Initial results of a randomized controlled trial of unconditional cash in Stockton conducted by two of us (S.W. and A.C.) demonstrated positive mental health outcomes that were attributable to unconditional cash25. The treatment condition received US$500 per month for 2 years with no strings attached. After 12 months of smoothing income volatility, the treatment group experienced decreases in anxiety and depression (measured by the SF-36 and Kessler-10) in parallel to scarcity alleviation. Qualitatively, subjects reported initial feelings of mistrust that later turned to feelings of greater agency, allowing them to visualize alternative pathways.

While outcomes for several new, ongoing, unconditional cash programs in the USA are not yet available, some encouraging news comes from a 2022 report projecting declines in childhood poverty attributable to the CTC expansion during the pandemic, a form of guaranteed income, coupled with the Earned Income Tax Credit and housing subsidies26. When the program ended, childhood poverty rates rose. However, it is important to note that stimulus payments do not produce the same effects — simply because the mechanism of change we argue is most effective is not based on a ‘windfall’, but in the above theory suggesting the need for consistent, unconditional cash.
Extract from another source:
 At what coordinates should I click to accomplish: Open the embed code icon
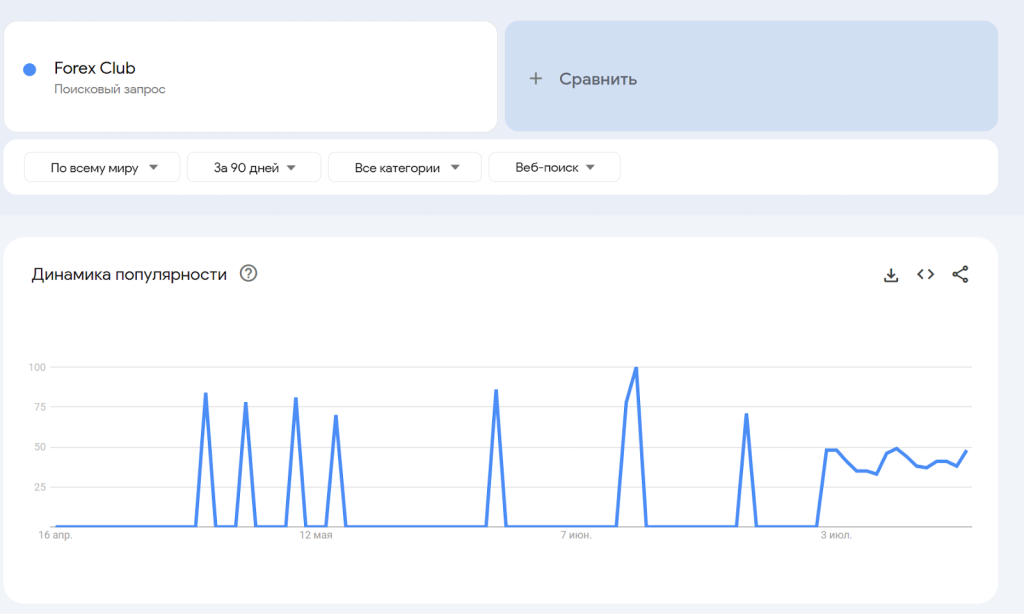[x=926, y=275]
Overall, research supports the benefits of recurring cash on psychological distress and financial stability, and there appear to be no published harmful effects. In order to avoid social conflicts over who receives assistance, it is essential that cash be accompanied by structural reforms to address societal inequities. The studies referenced support the proposed theoretical model, but there are limitations. This includes lack of a cohesive theory of change, data demonstrating how cash may alter the incidence of specific mental illnesses, and variations in duration, payment cadence and amount making outcomes difficult to reconcile.

US policy solutions

Macro- and micro-economic policy changes to alleviate poverty may impact mental health. In 2020, for an estimated 3.5 million people with serious mental illness living in poverty, the USA spent approximately US$280 billion for treatment27, which provides a benchmark level of investment for consideration.

While we need multipronged solutions to allow poor people to build wealth, we highlight two such solutions. First, a basic income that phases out at a certain income threshold (for example 150% of poverty level costing US$112 billion) to effectively end poverty28. The second involves reinstating the revised CTC, to provide recurring monthly payments to households with children. Expanding eligibility to 90% of US households would eliminate long-standing racial inequities with an estimated 30% reduction in monthly child poverty26. Investments made before the age of 5 lead to better education and neighborhoods that have been proven to enhance wellbeing and health outcomes. Given this, we would do well to heed Mahatma Gandhi’s words that, “there is enough in the world to meet everyone’s need, but not to meet everyone’s greed”.